**TASK INSTRUCTIONS**
(a) Which four things does the account of the doctor's visit in Slovakia say the doctor never took?
(b) How might the story of the doctor's visit in Slovakia go on? Write what follows, starting after its final sentence.

**GIVEN PASSAGE**
-- -- --
The doctor's office was a block away from the school. Dominika and I walked upstairs and proceded to sit (miserably) for two hours. In Slovakia, waiting rooms are free-for-alls. The first person to wrestle his or her way to the examinationroom wins. Okay, that may be an exaggeration - actually, you just try to keep track of who is ahead or and behind you and take your turn accordingly. In theory this seems to be a good idea. In practice, it can get ugly. Dominika and I used our time in the waiting room to discuss and translate my symptoms so that she could explain them in Slovak to the doctor.

When we finally got to the examination room door, I was dismayed to discover that the doctor we had waited for for two hours was a pediatrician. In Slovak, the doctor explained to Dominika that she wasn't sure she could see me. After two hours of waiting, and knowing that if this doctor couldn't treat me I would have to go a couple of towns over to see one, I told Dominika to tell the doctor that I was very uncomfortable. We had waited two hours and this doctor was going to help me. Dominika nervously conveyed this message. When the doctor motioned for me to sit down on the examination table, I knew she had agreed to see me. Dominika began explaining my symptoms in Slovak: I passed a kidney stone the week before, I was feeling better after this, I only experienced mild burning during urination but that went away three days after the kidney stone, I woke up this morning and could not pee, I had consumed almost a liter of cranberry juice and still could not relieve myself, etc.

Please note: the doctor did not take my weight, temperature or blood pressure. She also never took a urine sample. Instead, she felt along my right arm. After a few minutes, she pursed her lips and began speaking in rapid Slovak to my student. When I heard Dominika say, "Co?!" (WHAT?!), I started to get nervous. "What's wrong?" I asked Dominika. "Moment," she responded and began flipping through her dictionary. When she located the correct word, Dominika announced, "The doctor says you have gonnorhea, and you should see a gynecologist." I sat there for a second staring stupidly at my student. Then, after a couple of terrifying images of a visit to a Slovak gynecologist WITH MY THIRD YEAR STUDENT TRANSLATING flashed through my mind, I beecame irrationally angry. Not only was I feeling miserable, but now I was convinced this doctor was not going to help. So, I did the only thing I could think of. I lied. "Dominika," I enunciated said through clenched teeth, "Tell the doctor that my mother is a doctor at a hospital in the United States. She says I have a urinary tract infection and that I need an antibiotic to treat it." I glowered the entire time Dominika translated, and I felt only marginally better when the pediatrician consented and unhappily wrote me a prescription.
-- -- --
**RECORDED INFORMATION**

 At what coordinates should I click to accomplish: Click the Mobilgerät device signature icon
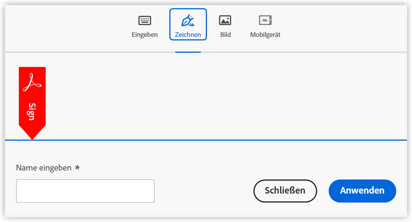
-- -- --
**LIST OF ANSWERS**
(a)
The doctor never took:
- weight
- temperature
- blood pressure
- a urine sample

(b)
Dominika and I walked to the pharmacy from the doctor's office, and on the way, I explained to her that I did NOT have gonnorhea, and then I taught her the English word "confidential."

About ten hours and two doses of antibiotics later, I was feeling much, much better. I decided to go online and see what magic pills the crazy doctor had prescribed. Imagine my surprise when I learned that medication I was given was primarily for the treatment of gonnorhea and infections of the genitals. At this point, Heidi and I decided to email her father (a doctor in Tanzania) to see if this medication would treat what we assumed was a UTI. Heidi's dad was appalled at the medication I had been taking. His exact words were, "Heavens, that is a heavy duty antibiotic. No bacteria alive in her system! Poor things." The good news was that my infection (along with everything else in my body) would be completely wiped out!

This experience did nothing to increase my confidence in the Slovak medical system. So, while we were in Austria for spring break, Heidi's host dad from when she lived in Austria during high school took me to his medical practice and checked me out. I received a clean bill of health. He even wrote and filed a prescription to dilate my ureters in case I ever have another kidney stone. The man is a saint!

It's been two weeks and I feel fine. I think I can even laugh about everything that happened. I have no plans to see a Slovak doctor again.